A disc revovles with a speed of `33 (1)/(3) rev//min` and has a radius of 15 cm Two coins are palaced at 4 cm and 14 cm away from the center of the record If the coefficient of friction between the coins and the record is 0.5 which of the coins will revolve with the road ?

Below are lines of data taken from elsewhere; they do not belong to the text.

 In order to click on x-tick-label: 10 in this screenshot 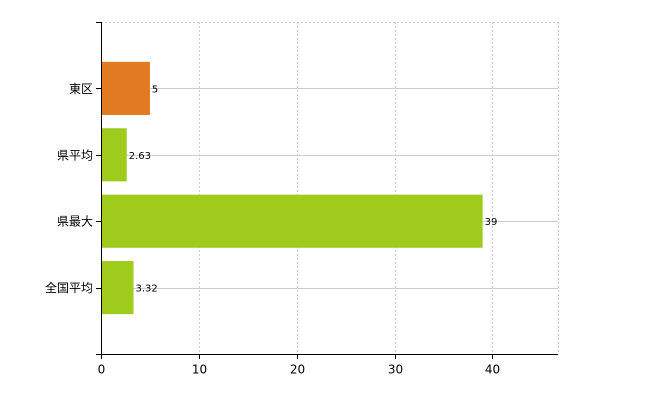, I will do `click(200, 370)`.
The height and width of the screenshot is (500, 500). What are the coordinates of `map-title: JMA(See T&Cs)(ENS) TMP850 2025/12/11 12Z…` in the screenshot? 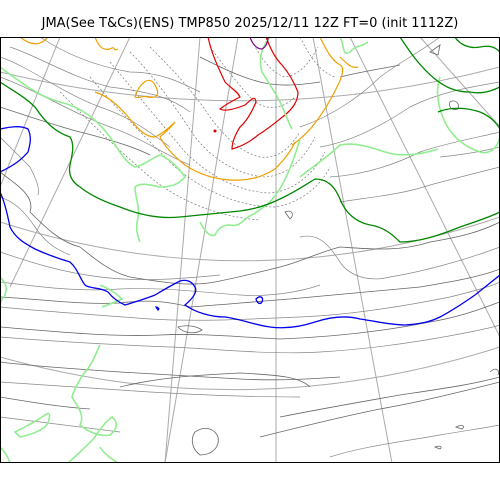 It's located at (250, 24).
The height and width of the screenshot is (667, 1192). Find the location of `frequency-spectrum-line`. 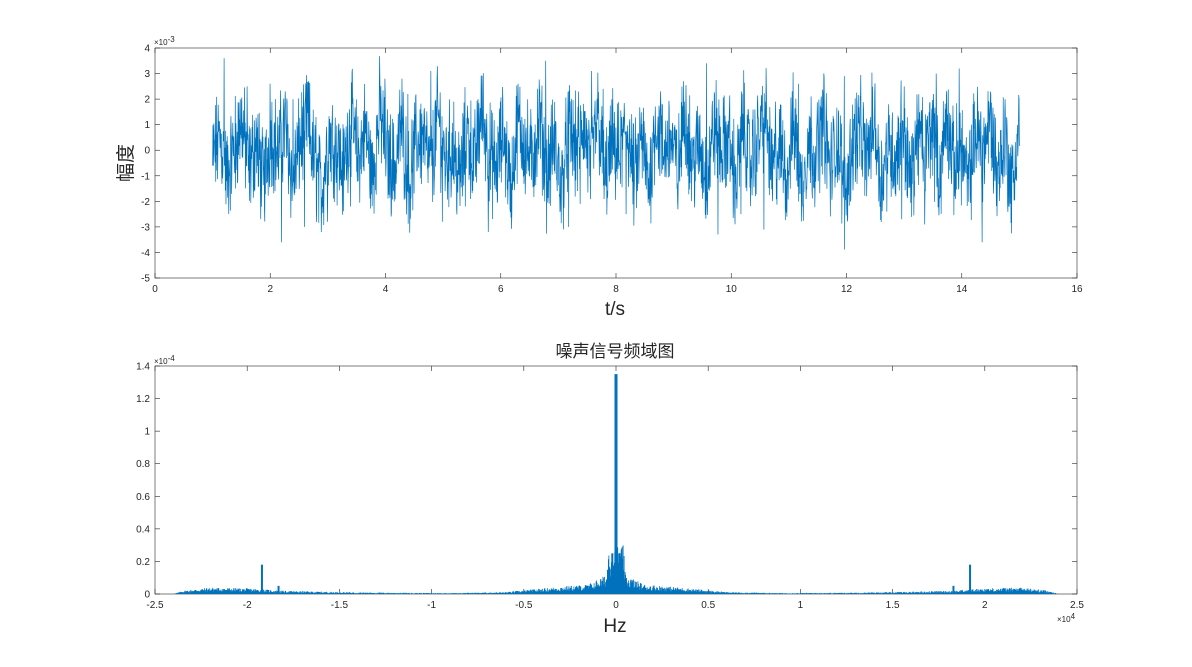

frequency-spectrum-line is located at coordinates (616, 570).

To solve the problem, we need to determine whether each coin will revolve with the disc based on the centripetal force and the frictional force acting on them. ### Step-by-Step Solution: 1. **Convert the speed of the disc to revolutions per second:** The speed of the disc is given as \( 33 \frac{1}{3} \) revolutions per minute. \[ \text{Revolutions per second} = \frac{33 \frac{1}{3}}{60} = \frac{100}{3 \times 60} = \frac{5}{9} \text{ rev/s} \] 2. **Calculate the angular velocity (\(\omega\)):** The angular velocity in radians per second is given by: \[ \omega = 2\pi \nu = 2\pi \left(\frac{5}{9}\right) = \frac{220}{63} \text{ rad/s} \] 3. **Determine the centripetal force condition:** The centripetal force required for an object to revolve in a circle is given by: \[ F_c = m \frac{v^2}{r} \] where \(v = r \omega\). Thus, we can express the centripetal force as: \[ F_c = m \omega^2 r \] 4. **Determine the frictional force:** The maximum frictional force that can act on the coins is given by: \[ F_f = \mu mg \] where \(\mu\) is the coefficient of friction and \(g\) is the acceleration due to gravity (approximately \(10 \, \text{m/s}^2\)). 5. **Set up the inequality for each coin:** For the coin to revolve with the disc, the centripetal force must be less than or equal to the frictional force: \[ m \omega^2 r \leq \mu mg \] This simplifies to: \[ \omega^2 r \leq \mu g \] or \[ r \leq \frac{\mu g}{\omega^2} \] 6. **Calculate \(\frac{\mu g}{\omega^2}\):** Substituting the values: \[ \frac{\mu g}{\omega^2} = \frac{0.5 \times 10}{\left(\frac{220}{63}\right)^2} \] First, calculate \(\left(\frac{220}{63}\right)^2\): \[ \left(\frac{220}{63}\right)^2 = \frac{48400}{3969} \] Then, \[ \frac{\mu g}{\omega^2} = \frac{5}{\frac{48400}{3969}} = \frac{5 \times 3969}{48400} \approx 0.41 \text{ m} \approx 41 \text{ cm} \] 7. **Compare the distances of the coins from the center:** - Coin A is at \(4 \, \text{cm}\) (which is less than \(41 \, \text{cm}\)). - Coin B is at \(14 \, \text{cm}\) (which is also less than \(41 \, \text{cm}\)). 8. **Conclusion:** Since both coins are within the limit of \(41 \, \text{cm}\), they will both revolve with the disc.